Procol Harum's A Whiter Shade of Pale first hit the airwaves 41 years ago, and was just named the UK's song most played in public places by BBC radio. Why a Whiter Shade of Pale? Why not a Darker Shade of Tan? Lyricist Keith Reid was kind enough to check in from London and let me ask him about the history of the song.
How is it that the most unique lyrics end up the most universal, as inscrutable as they are?
It's an interesting question. It struck me as a very useful phrase, a whiter shade of pale. I mean people now use it all the time. I was just reading an article in the New York Times and they were talking about a drink called absinthe and they called the absinthe a lighter shade of green. It went into the Oxford Book of Quotations as a phrase, so it reverberates. I think the reason is really because it's kind of something which is impressionistic, so people never really get to the bottom of it. So it has some kind of mystery to it like a painting, you can always find new levels of meaning. So in answer to your question why can something inscrutable be so popular, you can just kind of sit back and look at it endlessly.
When A Whiter Shade of Pale hit Number 1, did you expect it to stay in the rock and roll pantheon for decades?
The answer to that is absolutely not. Ringo Starr's famous quote is, 'I was going to open a hairdressing salon. Who knew any of this would last?' I never gave it a moment's thought really, but am very happy for it to have survived.
What would you tell a young songwriter about the business that you wish someone had told you 41 years ago?
What people told me was, forget it. I was taking my stuff around, knocking on doors, going to see everybody. I was turned down so many times. Afterwards some people said, 'I don't know how I missed it.' We even made a recording similar to the final track and played it for people and they still passed on it. I think even the record company at the time wasn't sure about it. They decided to give it a shot, played it on the radio and it's that cliché – the 'phones just lit up.
Ultimately you just have to keep pushing through, and don't let anybody tell you that you can't. They sure told me I couldn't.
And they were wrong.
But I lived to the the tale.
What inspired you for The Keith Reid Project CD, The Common Thread? You've mentioned that moving to New York helped bring about a different tone.
I moved to New York in '86, had basically worked with Procol Harum and just decided to meet different musicians, singers and songwriters, started to explore avenues of writing and the kind of music I wanted to do. Later I started compiling tapes and putting stuff together. A tape found its way to a producer in Germany. He said, "This sounds like a record, why don't you do some more work on it?" I was very happy to do that. (Singers include Chris Thompson, John Waite, Southside Johnny, Terry Reid and Steve Booker).
How can aspiring songwriters take back the reigns [sic] of control for their product?

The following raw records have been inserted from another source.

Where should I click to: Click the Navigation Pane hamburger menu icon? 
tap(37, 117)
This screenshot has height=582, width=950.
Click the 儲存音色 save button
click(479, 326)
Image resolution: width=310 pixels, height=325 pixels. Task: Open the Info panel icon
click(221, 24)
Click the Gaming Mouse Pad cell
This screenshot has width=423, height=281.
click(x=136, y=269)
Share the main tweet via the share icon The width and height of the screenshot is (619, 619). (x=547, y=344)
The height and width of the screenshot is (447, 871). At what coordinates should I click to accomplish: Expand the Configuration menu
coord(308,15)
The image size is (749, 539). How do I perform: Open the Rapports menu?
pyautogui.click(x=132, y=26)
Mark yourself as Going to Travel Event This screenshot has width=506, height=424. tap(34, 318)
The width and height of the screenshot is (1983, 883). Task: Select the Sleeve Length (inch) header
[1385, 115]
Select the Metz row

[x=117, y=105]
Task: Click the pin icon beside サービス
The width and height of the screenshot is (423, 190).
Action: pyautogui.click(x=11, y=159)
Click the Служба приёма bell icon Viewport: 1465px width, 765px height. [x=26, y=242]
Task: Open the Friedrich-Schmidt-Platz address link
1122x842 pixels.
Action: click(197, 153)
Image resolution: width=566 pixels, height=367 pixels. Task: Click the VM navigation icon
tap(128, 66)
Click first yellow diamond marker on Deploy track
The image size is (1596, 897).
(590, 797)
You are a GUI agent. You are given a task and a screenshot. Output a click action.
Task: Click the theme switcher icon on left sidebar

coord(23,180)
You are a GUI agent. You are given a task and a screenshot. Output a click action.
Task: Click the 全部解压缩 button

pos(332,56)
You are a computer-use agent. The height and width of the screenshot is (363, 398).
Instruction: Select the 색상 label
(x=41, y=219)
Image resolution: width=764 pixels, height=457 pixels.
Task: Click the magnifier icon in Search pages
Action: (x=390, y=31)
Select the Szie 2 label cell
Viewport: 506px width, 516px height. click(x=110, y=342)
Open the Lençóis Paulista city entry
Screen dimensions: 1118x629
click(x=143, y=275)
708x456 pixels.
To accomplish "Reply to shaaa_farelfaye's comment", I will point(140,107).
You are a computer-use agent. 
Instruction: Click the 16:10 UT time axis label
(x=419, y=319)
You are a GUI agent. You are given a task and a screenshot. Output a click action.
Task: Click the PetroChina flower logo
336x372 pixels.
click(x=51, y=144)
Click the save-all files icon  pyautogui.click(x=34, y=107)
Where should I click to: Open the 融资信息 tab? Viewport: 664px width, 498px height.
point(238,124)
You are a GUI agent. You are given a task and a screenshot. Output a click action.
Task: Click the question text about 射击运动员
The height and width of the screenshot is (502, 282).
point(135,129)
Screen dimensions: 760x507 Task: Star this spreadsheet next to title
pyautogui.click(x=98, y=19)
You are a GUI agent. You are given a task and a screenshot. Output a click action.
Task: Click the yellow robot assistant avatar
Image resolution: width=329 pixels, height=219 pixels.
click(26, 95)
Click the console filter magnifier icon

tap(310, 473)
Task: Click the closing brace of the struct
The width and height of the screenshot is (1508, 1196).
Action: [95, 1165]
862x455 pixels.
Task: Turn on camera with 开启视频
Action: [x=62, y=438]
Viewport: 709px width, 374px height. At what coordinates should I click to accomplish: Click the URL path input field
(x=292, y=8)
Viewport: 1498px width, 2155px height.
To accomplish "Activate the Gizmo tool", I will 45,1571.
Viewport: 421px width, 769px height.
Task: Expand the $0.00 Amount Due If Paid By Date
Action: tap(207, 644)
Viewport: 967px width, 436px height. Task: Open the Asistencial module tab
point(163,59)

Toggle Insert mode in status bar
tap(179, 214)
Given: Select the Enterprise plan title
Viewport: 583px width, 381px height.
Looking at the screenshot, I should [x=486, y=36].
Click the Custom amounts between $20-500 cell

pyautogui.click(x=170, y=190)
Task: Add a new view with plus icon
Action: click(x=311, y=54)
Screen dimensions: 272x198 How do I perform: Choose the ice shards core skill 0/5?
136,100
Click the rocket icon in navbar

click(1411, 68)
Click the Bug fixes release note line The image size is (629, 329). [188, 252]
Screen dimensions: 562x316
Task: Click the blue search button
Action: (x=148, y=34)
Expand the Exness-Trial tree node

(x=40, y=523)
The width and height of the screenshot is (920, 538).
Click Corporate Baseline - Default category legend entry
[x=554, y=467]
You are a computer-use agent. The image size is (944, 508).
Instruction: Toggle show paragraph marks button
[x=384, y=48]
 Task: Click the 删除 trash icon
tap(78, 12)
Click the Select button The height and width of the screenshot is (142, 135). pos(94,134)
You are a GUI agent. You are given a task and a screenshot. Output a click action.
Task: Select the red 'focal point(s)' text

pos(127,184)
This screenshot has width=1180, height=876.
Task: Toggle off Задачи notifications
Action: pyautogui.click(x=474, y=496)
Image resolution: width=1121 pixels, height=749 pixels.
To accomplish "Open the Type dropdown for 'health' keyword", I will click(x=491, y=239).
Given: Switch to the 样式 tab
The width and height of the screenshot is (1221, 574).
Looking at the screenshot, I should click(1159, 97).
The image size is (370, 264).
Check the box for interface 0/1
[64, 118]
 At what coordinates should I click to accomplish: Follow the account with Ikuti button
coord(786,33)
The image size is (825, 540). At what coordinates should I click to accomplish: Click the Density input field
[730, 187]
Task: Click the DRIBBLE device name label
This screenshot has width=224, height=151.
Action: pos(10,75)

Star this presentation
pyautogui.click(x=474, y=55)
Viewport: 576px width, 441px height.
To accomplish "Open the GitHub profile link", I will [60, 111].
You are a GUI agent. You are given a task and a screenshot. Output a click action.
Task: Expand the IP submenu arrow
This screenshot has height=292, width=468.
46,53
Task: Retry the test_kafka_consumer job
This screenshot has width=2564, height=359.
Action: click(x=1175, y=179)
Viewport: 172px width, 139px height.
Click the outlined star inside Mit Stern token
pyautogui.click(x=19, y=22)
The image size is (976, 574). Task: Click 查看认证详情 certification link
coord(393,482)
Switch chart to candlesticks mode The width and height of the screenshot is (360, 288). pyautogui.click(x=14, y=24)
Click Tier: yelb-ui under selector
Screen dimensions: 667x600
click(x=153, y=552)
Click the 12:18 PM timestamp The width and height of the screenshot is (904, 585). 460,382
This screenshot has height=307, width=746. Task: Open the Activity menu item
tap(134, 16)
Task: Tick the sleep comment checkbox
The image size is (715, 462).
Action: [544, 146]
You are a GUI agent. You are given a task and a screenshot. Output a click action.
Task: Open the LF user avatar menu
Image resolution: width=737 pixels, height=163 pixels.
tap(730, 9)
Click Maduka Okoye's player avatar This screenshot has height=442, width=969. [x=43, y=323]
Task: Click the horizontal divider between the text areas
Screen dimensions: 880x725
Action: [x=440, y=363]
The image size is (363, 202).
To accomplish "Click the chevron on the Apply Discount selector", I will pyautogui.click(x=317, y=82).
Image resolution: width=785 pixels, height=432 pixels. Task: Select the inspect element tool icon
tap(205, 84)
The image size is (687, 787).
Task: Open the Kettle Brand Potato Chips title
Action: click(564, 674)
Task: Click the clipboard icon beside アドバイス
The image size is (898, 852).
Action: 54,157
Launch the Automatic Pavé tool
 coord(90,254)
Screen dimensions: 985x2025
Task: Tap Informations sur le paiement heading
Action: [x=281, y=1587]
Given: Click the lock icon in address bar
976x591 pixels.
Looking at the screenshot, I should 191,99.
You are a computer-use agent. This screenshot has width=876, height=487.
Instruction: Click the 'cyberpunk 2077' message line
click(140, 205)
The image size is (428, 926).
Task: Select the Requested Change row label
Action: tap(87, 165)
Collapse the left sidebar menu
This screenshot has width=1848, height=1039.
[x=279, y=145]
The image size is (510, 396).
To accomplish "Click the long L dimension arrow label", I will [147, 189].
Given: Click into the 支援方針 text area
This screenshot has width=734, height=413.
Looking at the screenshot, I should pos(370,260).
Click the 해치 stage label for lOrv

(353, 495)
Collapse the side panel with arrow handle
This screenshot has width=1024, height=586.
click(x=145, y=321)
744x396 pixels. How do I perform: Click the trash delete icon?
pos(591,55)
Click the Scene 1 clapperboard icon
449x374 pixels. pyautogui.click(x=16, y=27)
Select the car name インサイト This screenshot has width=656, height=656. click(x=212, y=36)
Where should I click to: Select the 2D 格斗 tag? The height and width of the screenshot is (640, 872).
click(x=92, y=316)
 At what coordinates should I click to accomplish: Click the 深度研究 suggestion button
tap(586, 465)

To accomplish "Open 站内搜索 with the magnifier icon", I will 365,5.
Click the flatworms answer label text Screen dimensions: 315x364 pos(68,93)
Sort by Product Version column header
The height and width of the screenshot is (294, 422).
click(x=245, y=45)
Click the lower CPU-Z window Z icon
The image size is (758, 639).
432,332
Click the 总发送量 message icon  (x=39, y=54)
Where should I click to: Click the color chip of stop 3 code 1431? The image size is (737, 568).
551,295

These days it's really easy to do because you don't have to sign with publishing company or record companies. You just do you own thing and put it on YouTube or put it on MySpace and people pick up on it. When I started out unless the establishment let you in, it was very difficult. Now it's wide open, essentially anybody can do it from their bedroom.
That applies to writing too, there's more content out there but also far more venues.
It's available to everybody and therefore it's hard to get your head and shoulders above everybody. I think it's a better problem to have. Getting in the front door was even more difficult.
There is no more front door.
Right, you can just do it yourself. There's no reason to sign your publishing to the big bad wolf or sign your record to the bad wolf. You can be the big bad wolf yourself.
Dr. John talks about what happened to many New Orleans musicians when they went to LA in the '60s – so many artists were taken advantage of, but now the control can be back in the hands of the songwriters.
That's true, I hear about such and such a person who made a record and stuck it on YouTube and half a million people see it and suddenly everyone's calling them up. That's fantastic. I'm envious.
Me too. Just one last shot in the dark, 'As the Miller Told his Tale' – is that line inspired by Chaucer?
Not at all.
Really? That was my ringer question.
No way. I had never read The Miller's Tale. I knew who Chaucer was but can't say I read him. It's not a quote in any way whatsoever. People said, 'You're very into The Miller's Tale by Chaucer,' but I can't say I was that bookish.
That's going to shock the hell out of fellow English lit majors.
I used my imagination.
The talk turned to songwriting by musicians here in New Orleans, and Reid described Procol Harum in their early days playing bills with Dr John and the Night Trippers in New York.
I first saw him with Chris Wood from Traffic. He was playing guitar then. I'm
a huge fan of his music – we were friendly with The Band and they turned us on
to his album, Dr John the Night Tripper. We were very into it.